Je suis conscient de ce que nous n’avons pas encore développé au sein de l’ISEF, dirigé avec la compétence que l’on sait par le professeur Pierre DUMONT, une telle orientation, privilégiant pour des raisons historiques une approche plus traditionnelle du Français Langue Etrangère. Mais, pour en avoir parlé avec le professeur DUMONT et les professeurs Corinne MENCE, Maurice Belrose et Lionel Davidas, tous trois spécialistes de langues et civilisations étrangères (hispaniques et anglo-saxonnes), je suis convaincu que ce séminaire marquera une étape décisive dans l’approche des méthodologies visant à supprimer les barrières linguistiques dans la Caraïbe. Je me dois de vous avouer que, ayant coordonné l’élaboration du dossier en vue de la nouvelle habilitation du CRILLASH au titre du prochain contrat quadriennal 2010-2013, j’ai souhaité et fait en sorte que l’intercompréhension figure comme un des axes fondamentaux de notre projet de recherche, auquel, est-il besoin de le préciser, cette rencontre servira opportunément de tremplin.

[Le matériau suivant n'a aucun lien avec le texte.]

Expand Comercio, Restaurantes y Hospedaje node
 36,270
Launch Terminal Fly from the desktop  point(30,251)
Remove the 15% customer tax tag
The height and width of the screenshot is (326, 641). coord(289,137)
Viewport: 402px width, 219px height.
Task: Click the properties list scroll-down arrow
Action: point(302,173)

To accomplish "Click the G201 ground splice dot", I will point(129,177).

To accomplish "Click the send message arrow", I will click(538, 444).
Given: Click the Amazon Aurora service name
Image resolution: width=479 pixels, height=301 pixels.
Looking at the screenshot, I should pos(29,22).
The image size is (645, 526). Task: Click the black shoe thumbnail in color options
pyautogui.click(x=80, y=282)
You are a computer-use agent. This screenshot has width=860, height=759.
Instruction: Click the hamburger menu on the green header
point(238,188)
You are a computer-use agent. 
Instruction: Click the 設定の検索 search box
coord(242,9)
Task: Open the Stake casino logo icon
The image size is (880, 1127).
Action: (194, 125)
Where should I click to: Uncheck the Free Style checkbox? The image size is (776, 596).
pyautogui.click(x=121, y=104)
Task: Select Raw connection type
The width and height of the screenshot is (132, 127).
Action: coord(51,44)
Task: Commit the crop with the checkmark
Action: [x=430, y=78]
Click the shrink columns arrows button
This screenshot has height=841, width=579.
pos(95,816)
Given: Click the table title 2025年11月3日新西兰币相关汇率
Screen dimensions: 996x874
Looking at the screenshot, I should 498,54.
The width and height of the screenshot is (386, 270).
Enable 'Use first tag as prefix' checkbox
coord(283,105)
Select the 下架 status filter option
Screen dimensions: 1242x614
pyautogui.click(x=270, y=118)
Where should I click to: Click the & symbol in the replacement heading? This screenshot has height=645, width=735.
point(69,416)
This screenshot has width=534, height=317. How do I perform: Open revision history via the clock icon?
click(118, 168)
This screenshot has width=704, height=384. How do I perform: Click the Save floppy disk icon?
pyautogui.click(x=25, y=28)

Ainsi donc, il apparaît de prime abord que la thématique dite de l’intercompréhension des langues est d’une absolue pertinence. Cela dit, je ne m’autoriserai pas moins quelque impertinence comme m’y incline mon penchant naturel. En effet, les premières analyses que je développerai devant vous ne seront donc rien moins qu’iconoclastes. Oui, briseur d’idoles en ce que je remettrai en question deux mots, langue et intercompréhension, sans lesquels il ne reste plus aucun objet à notre séminaire, ce qui pourrait nous amener à le clore avant même que d’en avoir fait l’ouverture. Situation étrange, puisque je n’ai pas du tout l’intention de vous laisser en plan. Ce ne serait ni correct ni gratifiant.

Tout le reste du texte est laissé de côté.